Amazon's bid for total retail domination just got a whole lot more real with its purchase of Whole Foods.
On the surface, the motive behind the acquisition seems fairly straightforward. Amazon wanted to compete in the food retail space, which is worth a walloping $800 billion, and so far, most of its attempts to do so have fallen flat. Logically, buying one of the most popular grocers in the country could help put it on level footing with, say, Walmart.
But more than anything, it's how Amazon may use its shiny new line of business that has everyone talking. Namely, the company is well positioned to seamlessly bridge the gap between its online and in-store experiences. Why is this so important for brand manufacturers? Let's take a look:
Online or in-store: One or the other won't cut it
"Amazon is in the best position to merge e-commerce and brick-and-mortar shopping experiences."
Not surprisingly, brick-and-mortar grocery stocks took a tumble after Amazon announced its acquisition. A company known for being as powerful as it is disruptive – but mostly non-threatening in food retail – suddenly had a horse in the race, and all bets were off. But it's not just the physical stores that are concerned.
Blue Apron, a New York-based company that delivers meal kits to customers, went public at perhaps the most inopportune time: about a week and a half after Amazon announced its new grab. And, like its brick-and-mortar grocery-store counterparts, the company's stock has fallen, specifically by 30 percent between June and July. Part of the reason, according to CNBC, is that Amazon has since registered a U.S. trademark for an offering described as "We do the prep. You be the chef." Some experts are convinced that this could spell the beginning of end times for Blue Apron.
"Amazon can do exactly what Blue Apron does, at a lower price, for a similar or better product, from a brand that more people already know and trust," Seeking Alpha contributor Evan Buck wrote. "It's also worthy of mention that if the Whole Foods deal goes through, Amazon will gain access to a huge swath of markets for its new service."
In other words, any stakeholder in food retail that isn't Amazon right now (online or in-store) has every reason to be afraid. The retailing giant is in a better position to merge e-commerce and brick-and-mortar shopping experiences than anyone.
Brand manufacturers are actually ahead of the curve
With all of these retail wheelings and dealings, it's easy to forget about the brand manufacturer's perspective. In no way should Amazon's foray into food retail – or any other type of retail for that matter – negatively impact a brand's bottom line since they typically aren't in direct competition with sellers. However, that isn't to suggest that brand manufacturers should sit on their laurels while the future of retail as we know it is transformed before our eyes.
"Imagine that customers can go to your website and know exactly where your brand is available, and how it's available."
Consider this: We know Amazon strikes fear in the hearts of its competitors because it's closer than any other retailer to creating a truly unified, online-to-in-store customer experience. That said, brands, because they're seller-agnostic and work with an entire network of vendors, are in an even better position than Amazon to do the exact same thing.

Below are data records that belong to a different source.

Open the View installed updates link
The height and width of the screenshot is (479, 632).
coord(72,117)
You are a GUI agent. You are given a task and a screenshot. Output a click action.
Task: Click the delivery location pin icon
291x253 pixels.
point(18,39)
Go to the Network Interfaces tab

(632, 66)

Imagine, as brand manufacturers, that your customers can go to your website and know exactly where your products are available, and how they're available – for home delivery, in-store purchasing or buy-online and pickup in-store. By and large, retailers are already making this information available. It's really just a matter of mining that data, aggregating it and presenting it to customers in a single interface. Customers can then use this information to have a truly seamless online to in-store experience with your brand. Thanks to the power and speed of modern analytics, which converge in a tool that was designed for this exact purpose (i.e., Where to Buy from PriceSpider), the process doesn't have to be painstaking or tedious.
The majority of today's retailers, with the looming exception of Amazon, are still struggling to enable shopping experiences that are truly on customers' terms. And while that's a Herculean task from a seller's perspective, it's actually not that difficult of a problem to solve if you're a brand manufacturer.
Yes, the retail landscape is facing a transformational tempest. But brand manufacturers have found themselves situated in the eye of that storm, and with the resources they need to be a one-stop concierge for their wares.